• Task details:
Please copy the records below word for word, leaving out the pictures.

• Screenshot grounding data:
((
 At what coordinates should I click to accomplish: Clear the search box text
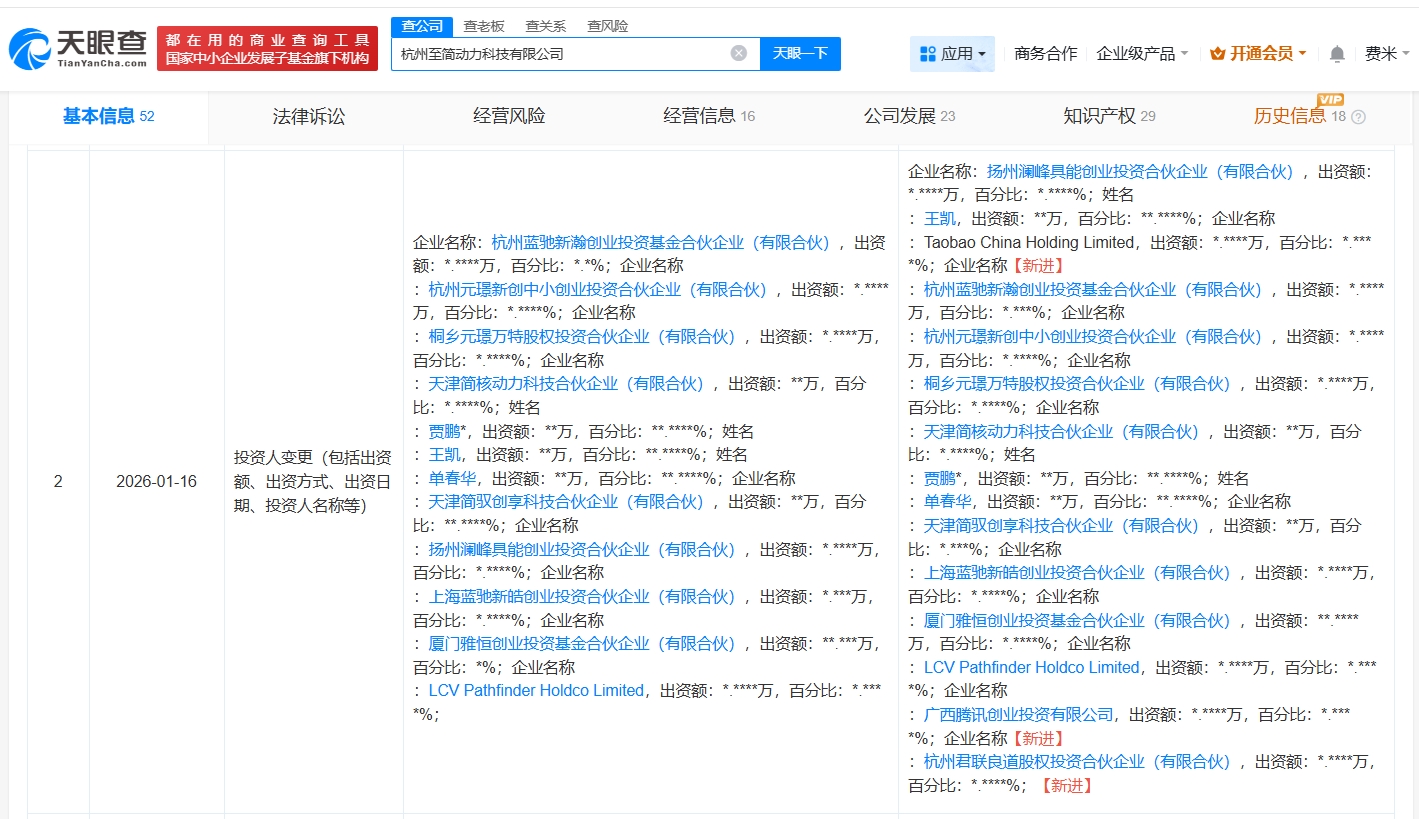click(x=738, y=54)
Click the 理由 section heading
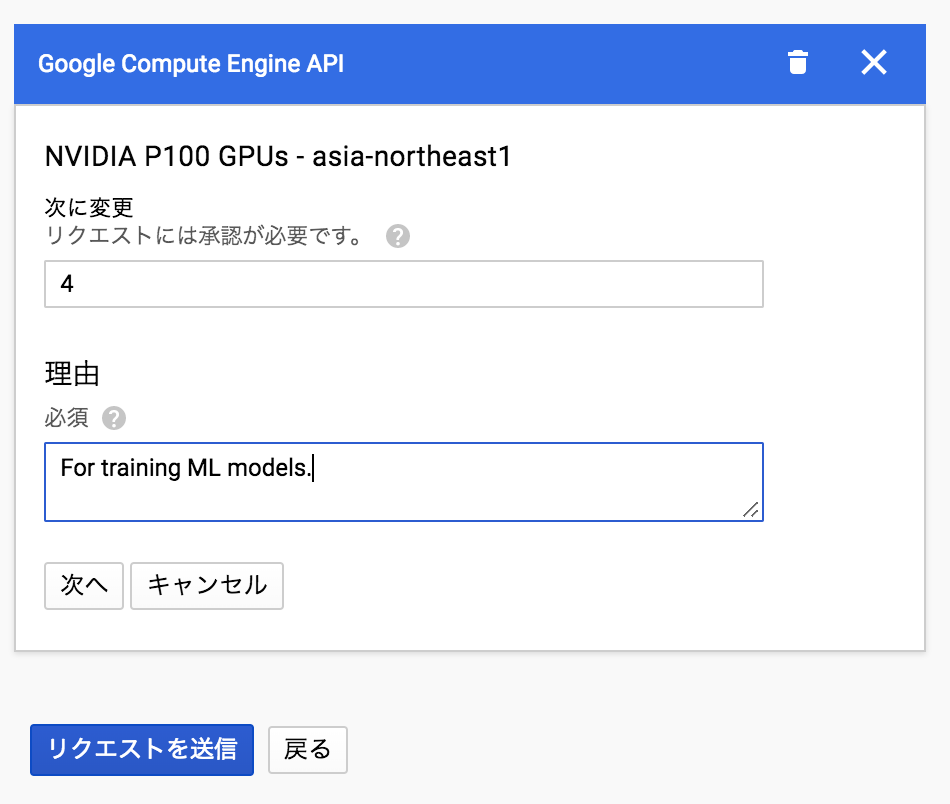Image resolution: width=950 pixels, height=804 pixels. point(72,374)
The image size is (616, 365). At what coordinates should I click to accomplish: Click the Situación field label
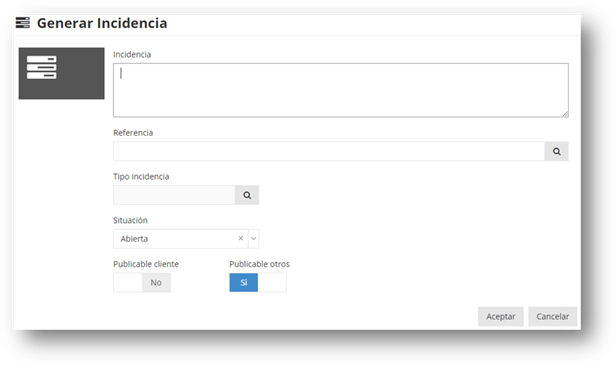(x=130, y=220)
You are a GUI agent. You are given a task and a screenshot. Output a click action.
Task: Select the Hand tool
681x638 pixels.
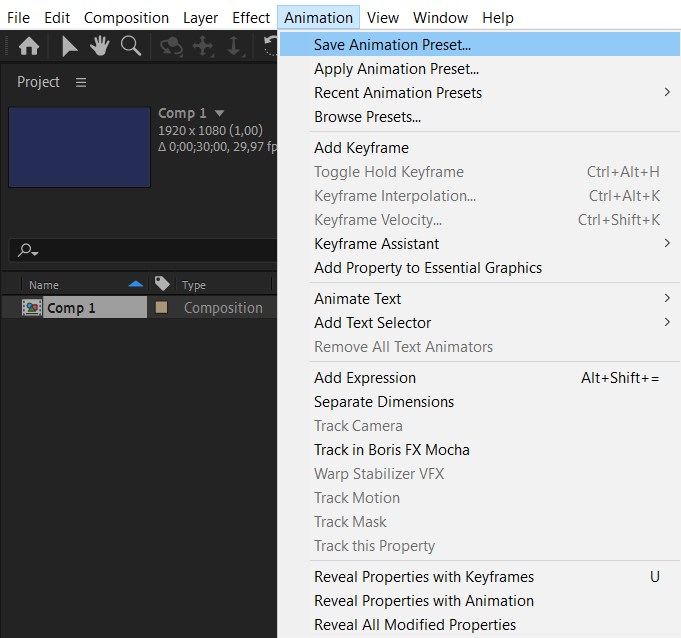99,46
))
• Solved exercise:
 At what coordinates should I click to accomplish: Clear the search box text
click(x=738, y=54)
Click the 理由 section heading
Image resolution: width=950 pixels, height=804 pixels. point(72,374)
The image size is (616, 365). At what coordinates should I click to accomplish: Click the Situación field label
(x=130, y=220)
You are a GUI agent. You are given a task and a screenshot. Output a click action.
Task: Select the Hand tool
681x638 pixels.
99,46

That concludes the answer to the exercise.